WTP and WTA thresholds will be applied based on the position of each algorithm on the CE plane. This allows for a nuanced evaluation of trade-offs between cost and diagnostic performance. Algorithms with lower performance, but substantial cost savings may be attractive, especially in resource-limited settings. The benchmark used for WTP and WTA in this study is the provider cost of treating one person with DS-TB, reflecting the trade-off between early detection and the higher costs of treating advanced or drug-resistant TB. This approach aligns with global policy goals prioritising early detection to reduce transmission and avoid costly treatments.

An initial threshold of 60% probability of CE will guide decision-making, balancing uncertainty with a reasonable level of confidence for policy-making. Sensitivity analyses will explore the impact of lower thresholds to assess the robustness of conclusions under greater uncertainty.

The study does not include treatment costs or model TB transmission effects, which are important limitations. However, WTP and WTA thresholds implicitly account—at least in part—for long-term treatment and transmission costs, offering a practical way to evaluate economic trade-offs. These thresholds allow exploration of policy priorities and budget constraints, making the model relevant across diverse settings.

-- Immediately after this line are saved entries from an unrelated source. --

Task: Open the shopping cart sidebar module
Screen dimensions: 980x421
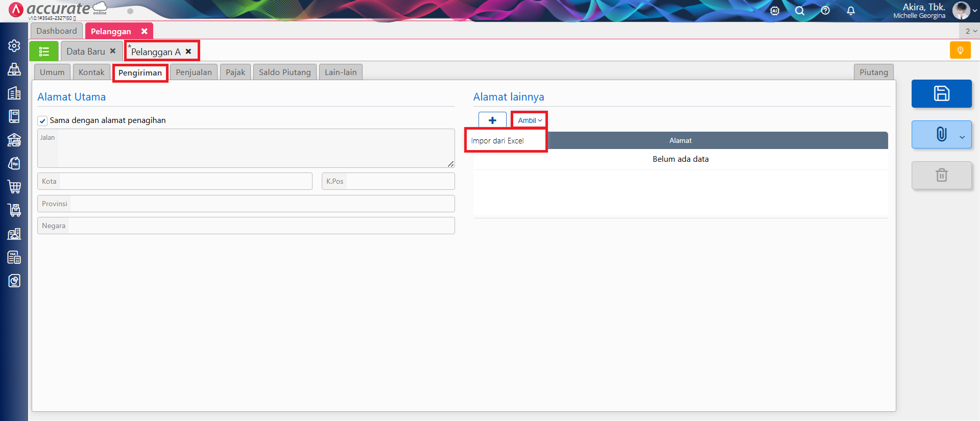Action: (14, 187)
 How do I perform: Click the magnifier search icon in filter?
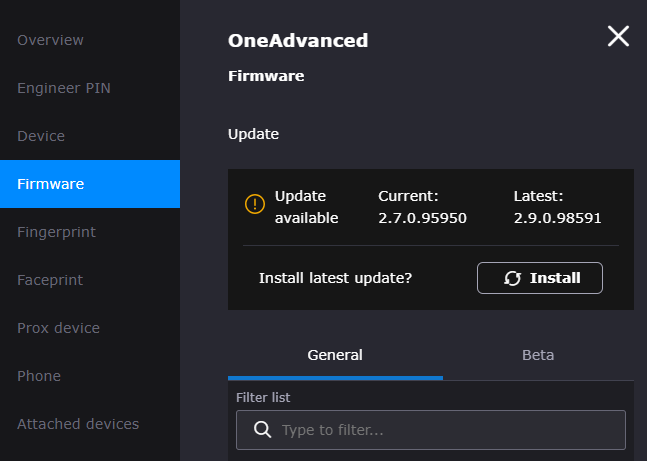[263, 430]
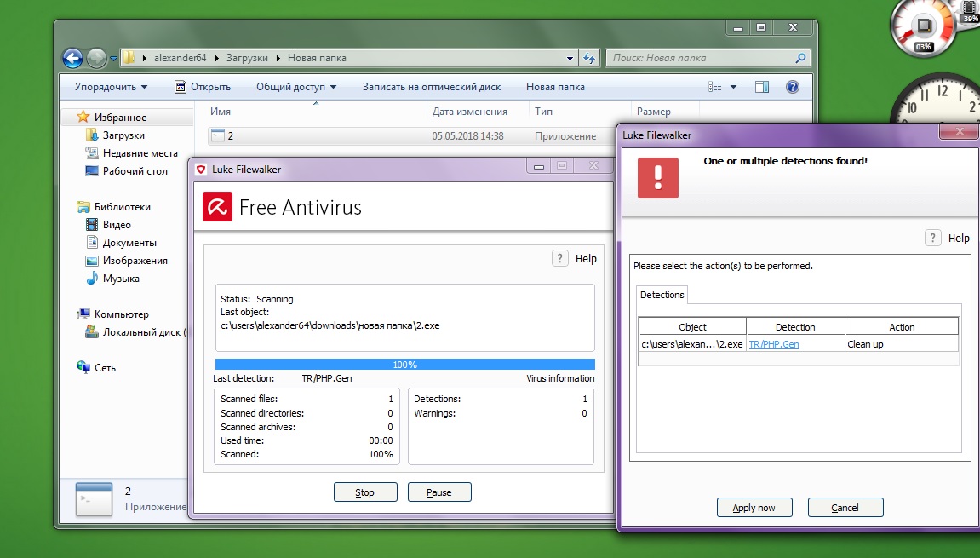Click the question mark Help icon in detection dialog
Image resolution: width=980 pixels, height=558 pixels.
click(932, 238)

While our modelling results are intended to inform policy, guide implementation and support further research on the CE of TB diagnostic algorithms, we acknowledge that CE is only one of several important considerations. Factors such as feasibility, scalability and acceptability are equally critical for successful real-world implementation.

Ethics and dissemination

Ethics approval has been granted for phase I only. Oversight is provided by country ethical research committees, LSTM and Stop TB Partnership, as shown in table 5.

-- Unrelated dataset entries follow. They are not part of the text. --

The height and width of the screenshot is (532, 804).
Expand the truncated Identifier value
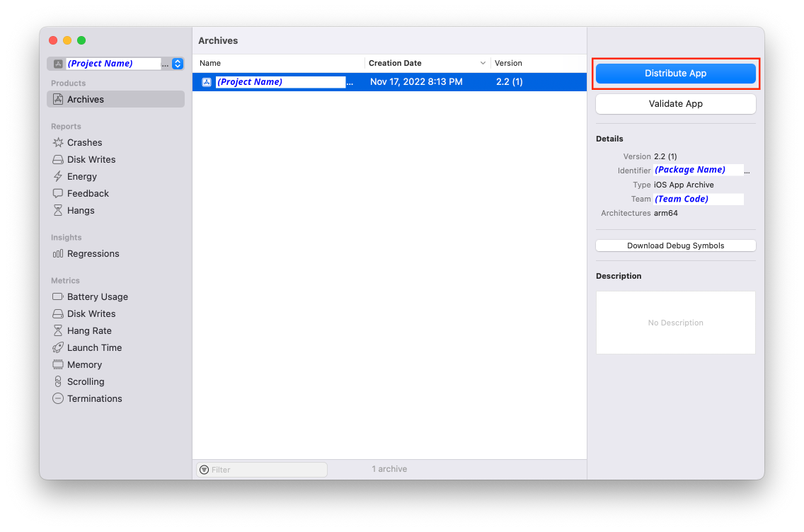click(746, 170)
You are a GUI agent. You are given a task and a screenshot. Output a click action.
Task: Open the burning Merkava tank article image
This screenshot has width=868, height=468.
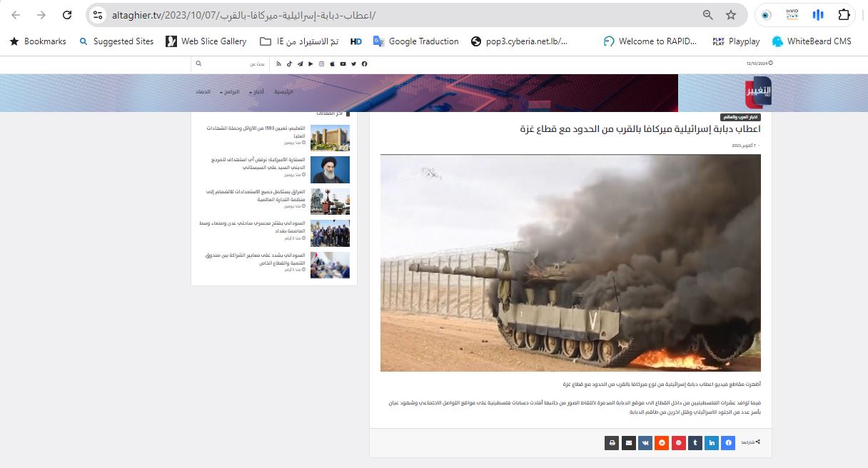pos(570,263)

Table 5. Master and country ethical research committees’ identification codes.

Body	Number
LSTM REC	22–084
WHO ERC (master protocol)	ERC.0003921
WHO ERC Bangladesh	ERC.0004062
WHO ERC Brazil	ERC.0004061
WHO ERC Cameroon	ERC.0004014
WHO ERC Kenya	ERC.0004079
WHO ERC Malawi	ERC.0004033
WHO ERC Nigeria	ERC.0004062
WHO ERC Vietnam	ERC.0004084

ERC, ethical research committee; REC, Research Ethics Committee.

Informed consent was obtained from all participants, and all data were anonymised prior to being accessed by the study authors.

The results of this study will be disseminated through publication in peer-reviewed open-access journals, presentations at national and international scientific conferences, and summaries shared with relevant stakeholders and participants where appropriate.